▶ **ASSIGNMENT**: A full, exact copy of the listing is needed, with images omitted.

--*--

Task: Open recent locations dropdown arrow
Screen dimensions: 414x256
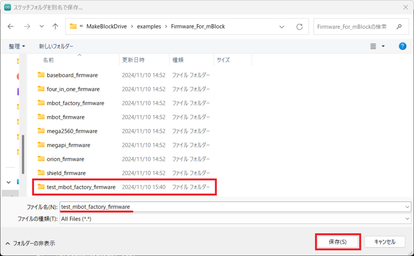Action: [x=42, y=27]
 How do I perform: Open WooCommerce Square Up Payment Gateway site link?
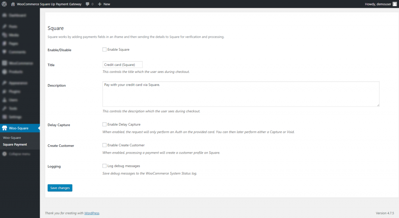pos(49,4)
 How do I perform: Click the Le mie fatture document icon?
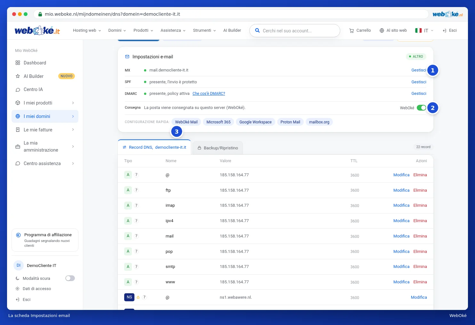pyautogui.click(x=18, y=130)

--*--

▶ **OUTPUT FOR THIS TASK**:
Task: Open recent locations dropdown arrow
Screen dimensions: 414x256
Action: [x=42, y=27]
 How do I perform: Open WooCommerce Square Up Payment Gateway site link?
pos(49,4)
 How do I perform: Click the Le mie fatture document icon?
pyautogui.click(x=18, y=130)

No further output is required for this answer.